## ПРИВЕДЕННЫЙ ТЕКСТ:
* * * * * * * * *

Вы, без сомнения, воображаете, что дела приняли серьезный оборот, и уверитесь в этом еще более, когда я скажу вам, что 2 января нового, то есть 1652, года издан был, в согласии с предложением магистратов от короны, а также в силу известия о том, что Кардинал миновал уже Эперне, — издан был второй акт, который гласил: предложить другим парламентам издать постановления, сообразные с актом от 29 декабря; кроме четырех уже назначенных советников отрядить еще двоих в прибрежные сельские общины с приказанием их вооружить; приказать войскам герцога Орлеанского остановить продвижение Кардинала, а также распорядиться о продовольствовании этих войск. Не правда ли, узнав о подобных речах магистратов от короны и о подобной бумаге, можно предположить, что Парламент желал войны? Ничуть не бывало.
Когда один из советников сказал, что для довольствования армии прежде всего надобно раздобыть деньги и с этой целью взять в королевской казне то, что выручено от уплаты за должности 440, его предложение было отвергнуто с негодующими воплями — те самые палаты, которые отдали приказ войскам Месьё оказать сопротивление войскам Короля, отнеслись к предложению взять королевские деньги с таким священным трепетом и щекотливостью, словно в стране царило самое невозмутимое спокойствие. По окончании заседания я сказал герцогу Орлеанскому, что он видит сам: я не обманул его, повторяя, что одними лишь речами магистратов от короны во времена междоусобицы не воюют. Как видно, он и сам это понял, хотя и на свой лад.

* * * * * * * * *

## СУТЬ ЗАДАНИЯ:
Перечислите все распоряжения, которые содержал второй акт Парламента, изданный 2 января 1652 года, согласно приведенному выше отрывку о заседании Парламента.

## ПРЕДСТАВЛЕННЫЕ ДАННЫЕ:
* * * * * * * * *

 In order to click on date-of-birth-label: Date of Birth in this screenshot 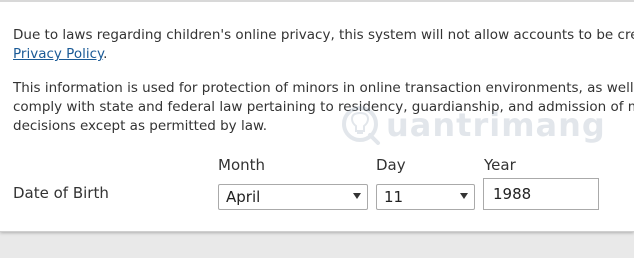, I will do `click(61, 193)`.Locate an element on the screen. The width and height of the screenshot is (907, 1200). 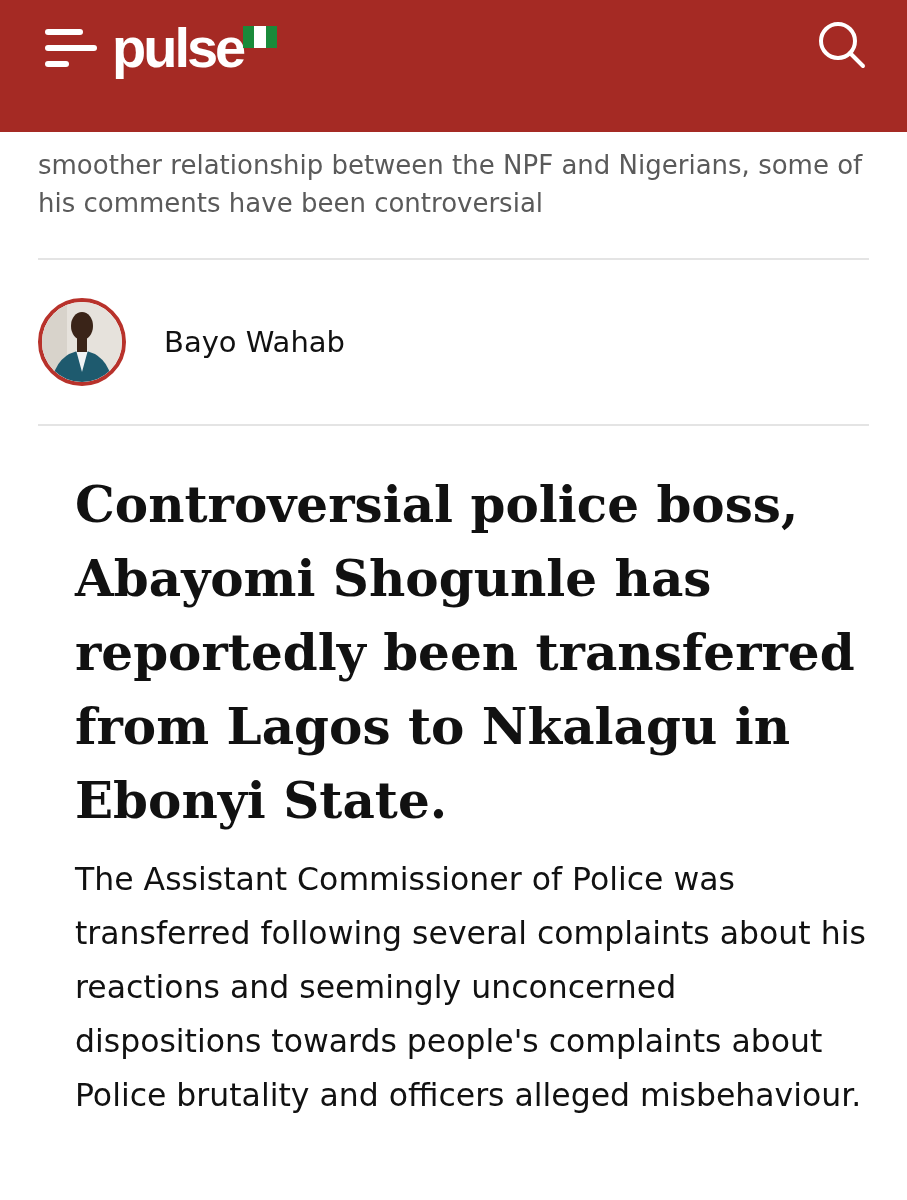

* * * * * * * * *

## ОЖИДАЕМЫЙ ОТВЕТ:
1. Предложить другим парламентам издать постановления, сообразные с актом от 29 декабря.
2. Кроме четырех уже назначенных советников, отрядить еще двоих в прибрежные сельские общины с приказанием их вооружить.
3. Приказать войскам герцога Орлеанского остановить продвижение Кардинала.
4. Распорядиться о продовольствовании этих войск.